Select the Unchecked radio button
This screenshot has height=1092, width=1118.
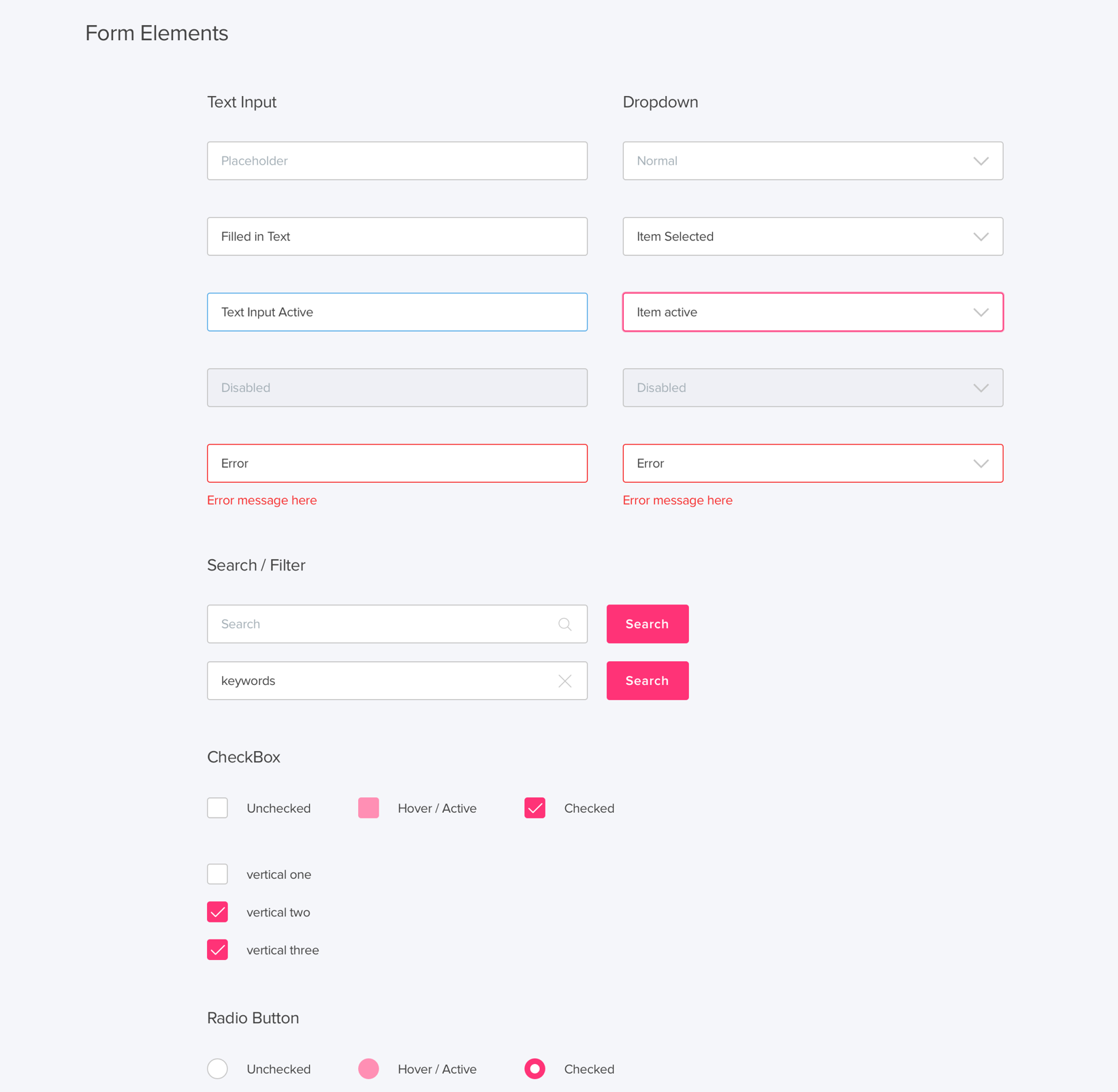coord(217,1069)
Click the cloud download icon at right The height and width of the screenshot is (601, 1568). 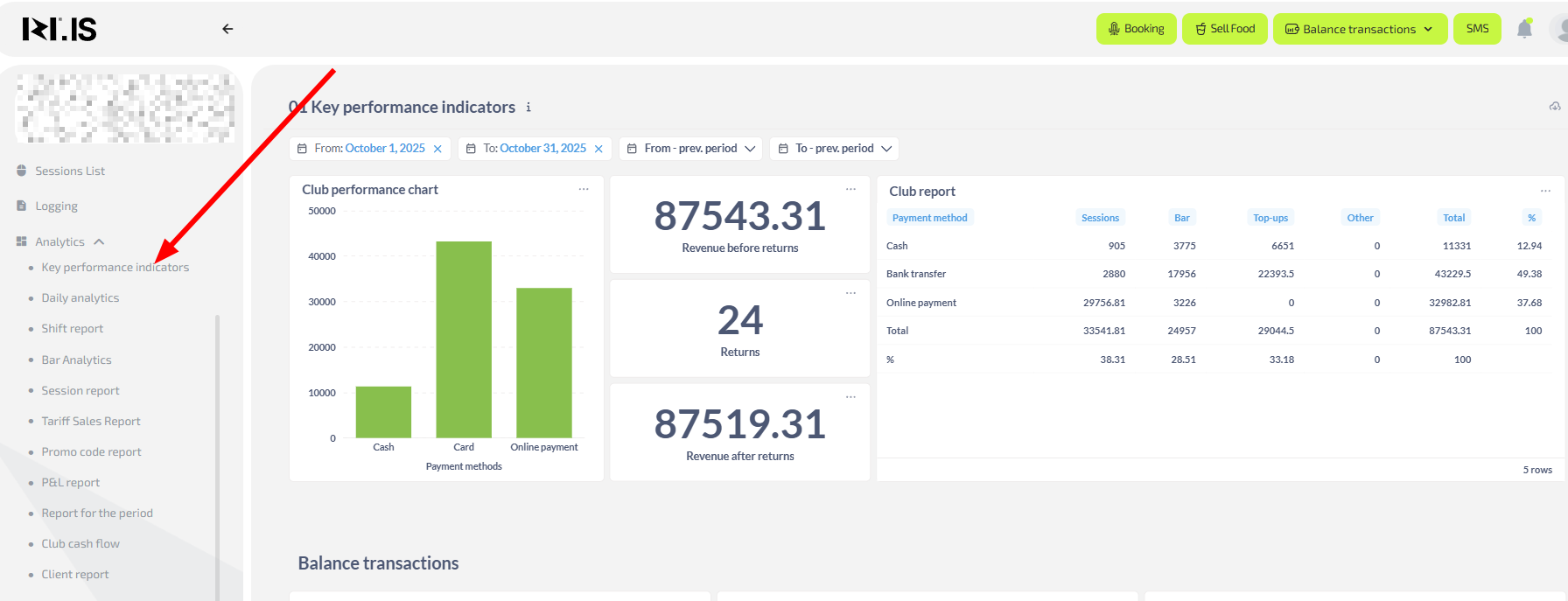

━━━━━━

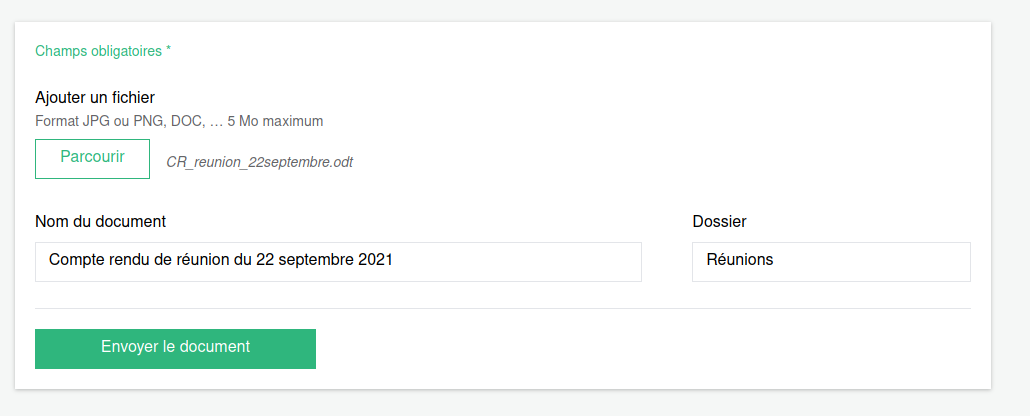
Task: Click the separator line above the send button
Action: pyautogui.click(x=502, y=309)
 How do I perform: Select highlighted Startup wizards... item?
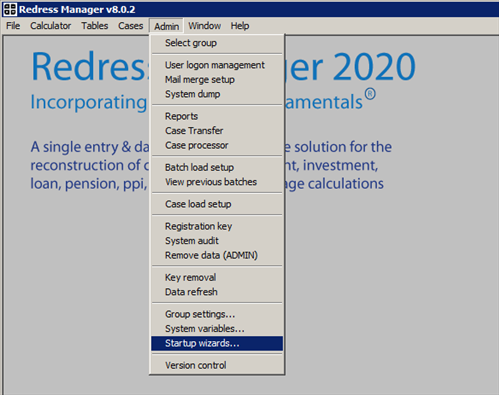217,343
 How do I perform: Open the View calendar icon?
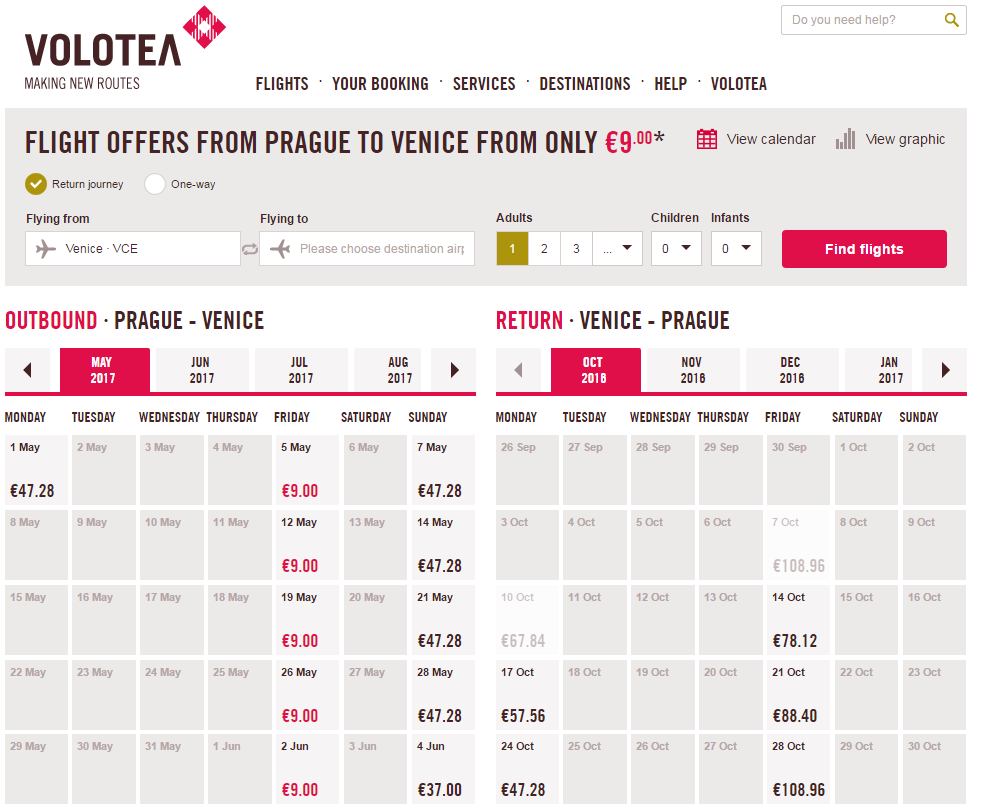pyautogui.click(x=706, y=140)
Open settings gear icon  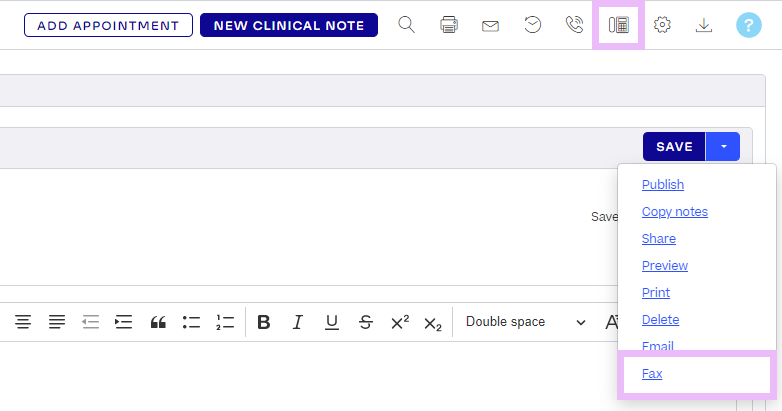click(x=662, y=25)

━━━━━━

EXERCISE
Copy the lines above exactly, starting with the line that contains "Select the Unchecked radio button" and ending with the line that contains "Click the cloud", and leave out any pictures.

PROBLEM SOLUTION
Select the Unchecked radio button
This screenshot has height=1092, width=1118.
coord(217,1069)
Click the cloud download icon at right The height and width of the screenshot is (601, 1568). 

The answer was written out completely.